## Excerpted passage
╭──
September 6, 2012 | Authored by: Vindicia Team Blogs
It's 4:00 AM. Do You Know Where Your Keys Are?
The details are sparse, yet, but it appears that Recurly has had a failure in their Hardware Security Module (HSM) that has left them unable to decrypt some or all of their clients' stored payment methods.
From the description on their blog, it seems that they had a primary/secondary setup, where the configuration on the primary was mirrored to the secondary. When the primary failed in a way that corrupted the key, that corruption was subsequently propagated to the secondary, leaving them with the encrypted account numbers, but no way to decrypt them.
As CTO at Vindicia, I've fielded a lot of questions today about what we do, and why I think that we're not vulnerable to the same problem. I am extremely confident that we are not exposed to the same risk. While I obviously don't want to give out all the details of how our encryption keys are stored and used on a public blog post, I can explain a little about how we do things that's different, and why that puts us in a much better position.
╰──
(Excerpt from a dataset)
╭──
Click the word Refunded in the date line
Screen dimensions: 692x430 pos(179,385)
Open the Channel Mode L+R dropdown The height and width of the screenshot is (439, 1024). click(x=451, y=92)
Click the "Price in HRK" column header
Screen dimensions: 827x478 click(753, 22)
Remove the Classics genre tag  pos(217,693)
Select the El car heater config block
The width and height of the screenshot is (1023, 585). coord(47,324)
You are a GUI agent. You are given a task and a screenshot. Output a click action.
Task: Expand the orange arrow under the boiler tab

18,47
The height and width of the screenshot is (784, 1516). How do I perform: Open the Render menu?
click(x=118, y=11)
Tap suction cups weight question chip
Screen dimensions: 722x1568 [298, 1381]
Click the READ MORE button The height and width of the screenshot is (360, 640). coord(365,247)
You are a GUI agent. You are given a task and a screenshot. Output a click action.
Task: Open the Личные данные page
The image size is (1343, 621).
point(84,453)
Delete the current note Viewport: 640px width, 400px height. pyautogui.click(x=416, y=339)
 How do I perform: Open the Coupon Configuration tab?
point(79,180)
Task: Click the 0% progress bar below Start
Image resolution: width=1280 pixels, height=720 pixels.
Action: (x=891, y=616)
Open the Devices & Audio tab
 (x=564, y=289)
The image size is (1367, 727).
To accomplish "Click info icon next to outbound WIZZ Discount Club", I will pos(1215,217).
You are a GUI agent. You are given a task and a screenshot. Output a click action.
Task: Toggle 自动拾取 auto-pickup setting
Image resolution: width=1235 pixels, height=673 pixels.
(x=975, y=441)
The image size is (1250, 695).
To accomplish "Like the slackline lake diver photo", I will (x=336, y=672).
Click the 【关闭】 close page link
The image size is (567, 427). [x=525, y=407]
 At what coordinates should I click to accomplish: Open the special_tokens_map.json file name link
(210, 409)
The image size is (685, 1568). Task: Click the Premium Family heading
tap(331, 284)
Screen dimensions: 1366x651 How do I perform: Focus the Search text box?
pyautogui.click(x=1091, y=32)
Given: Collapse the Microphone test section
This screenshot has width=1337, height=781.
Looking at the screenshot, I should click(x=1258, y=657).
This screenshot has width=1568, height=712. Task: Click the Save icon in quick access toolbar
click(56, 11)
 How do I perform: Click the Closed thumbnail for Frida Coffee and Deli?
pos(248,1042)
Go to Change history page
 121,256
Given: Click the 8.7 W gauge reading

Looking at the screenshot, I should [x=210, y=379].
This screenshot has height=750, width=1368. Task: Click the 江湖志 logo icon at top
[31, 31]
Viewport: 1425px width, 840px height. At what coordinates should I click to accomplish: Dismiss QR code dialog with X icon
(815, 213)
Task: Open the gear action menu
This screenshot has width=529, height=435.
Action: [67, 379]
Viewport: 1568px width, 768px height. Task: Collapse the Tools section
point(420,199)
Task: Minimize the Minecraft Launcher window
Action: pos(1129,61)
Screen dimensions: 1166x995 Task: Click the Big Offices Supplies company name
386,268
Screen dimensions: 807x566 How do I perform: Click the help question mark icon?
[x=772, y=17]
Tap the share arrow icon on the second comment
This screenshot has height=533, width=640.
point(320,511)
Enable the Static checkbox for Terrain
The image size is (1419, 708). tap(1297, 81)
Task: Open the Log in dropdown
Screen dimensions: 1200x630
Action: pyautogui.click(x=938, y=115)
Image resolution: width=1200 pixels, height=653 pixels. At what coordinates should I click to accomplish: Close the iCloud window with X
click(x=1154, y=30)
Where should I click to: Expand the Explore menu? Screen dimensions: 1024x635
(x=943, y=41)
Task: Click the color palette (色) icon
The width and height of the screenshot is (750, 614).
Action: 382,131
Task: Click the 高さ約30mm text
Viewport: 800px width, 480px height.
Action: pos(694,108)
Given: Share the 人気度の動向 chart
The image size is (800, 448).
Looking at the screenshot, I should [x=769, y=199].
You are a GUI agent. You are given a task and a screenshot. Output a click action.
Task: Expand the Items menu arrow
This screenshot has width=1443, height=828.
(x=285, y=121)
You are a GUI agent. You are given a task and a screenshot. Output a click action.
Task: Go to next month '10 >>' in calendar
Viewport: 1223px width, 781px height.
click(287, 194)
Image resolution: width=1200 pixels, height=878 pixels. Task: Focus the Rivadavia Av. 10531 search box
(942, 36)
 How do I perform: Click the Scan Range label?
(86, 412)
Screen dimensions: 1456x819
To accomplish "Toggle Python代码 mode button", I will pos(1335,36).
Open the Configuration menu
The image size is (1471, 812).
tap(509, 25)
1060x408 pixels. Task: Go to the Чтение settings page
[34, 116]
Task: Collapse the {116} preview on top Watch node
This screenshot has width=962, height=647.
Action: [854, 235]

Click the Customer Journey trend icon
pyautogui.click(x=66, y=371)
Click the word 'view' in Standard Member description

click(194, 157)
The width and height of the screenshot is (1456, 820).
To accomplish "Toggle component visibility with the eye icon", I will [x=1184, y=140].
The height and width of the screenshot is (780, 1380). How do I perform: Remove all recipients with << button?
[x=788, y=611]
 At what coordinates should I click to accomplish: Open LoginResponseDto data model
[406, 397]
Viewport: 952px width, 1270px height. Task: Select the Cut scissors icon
╰──
## Required tasks
A – According to the blog post, what position does the author hold at Vindicia?
B – In the blog post, change "secondary" to "backup" and write out the passage starting with "The details are" and going on through "to decrypt them.".
C – Pick up the blog post where it stops and keep writing.

## Answers provided
A – The author is CTO at Vindicia.

B –
The details are sparse, yet, but it appears that Recurly has had a failure in their Hardware Security Module (HSM) that has left them unable to decrypt some or all of their clients' stored payment methods.
From the description on their blog, it seems that they had a primary/backup setup, where the configuration on the primary was mirrored to the backup. When the primary failed in a way that corrupted the key, that corruption was subsequently propagated to the backup, leaving them with the encrypted account numbers, but no way to decrypt them.

C –
First, our analogous systems are clustered, not in a primary/secondary failover configuration. We do it this way both for reliability, but also for scalability - during peak times, we have more cards to decrypt than a single box could handle. Second, we never automatically propagate keys or configurations between them. If a single box in the cluster became corrupted, our monitoring systems would detect the failures to decrypt, and pull it out of rotation. Third, there is no way to propagate that error to other systems - no mechanism to automatically copy the data.
Obviously, the fundamental error here was one that we've all had beaten into our heads as technologists forever - have a backup! The trick is that people are rightly concerned about backing up something as sensitive as the key that decrypts all of your customers' credit card numbers.
We achieve that through a number of mechanisms. We have multiple copies in the decryption cluster in our primary datacenter in Las Vegas. There are also multiple copies in the identical cluster in our secondary datacenter in San Jose. Finally, we have two secure, undisclosed locations where they are tightly guarded and physically secured. In one of those locations, the key is stored on a USB drive. In the other, it is stored both on CD-ROM, and as a final measure, we have a copy printed on paper that we could literally type back in as our absolute worst-case solution.
Very early in Vindicia's life, I realized that "never ever ever lose the decryption key" had to be a core architectural design, and implemented our controls to achieve that goal. I'm confident nothing short of complete devastation of three Northern California cities and Las Vegas simultaneously would destroy all copies of our keys.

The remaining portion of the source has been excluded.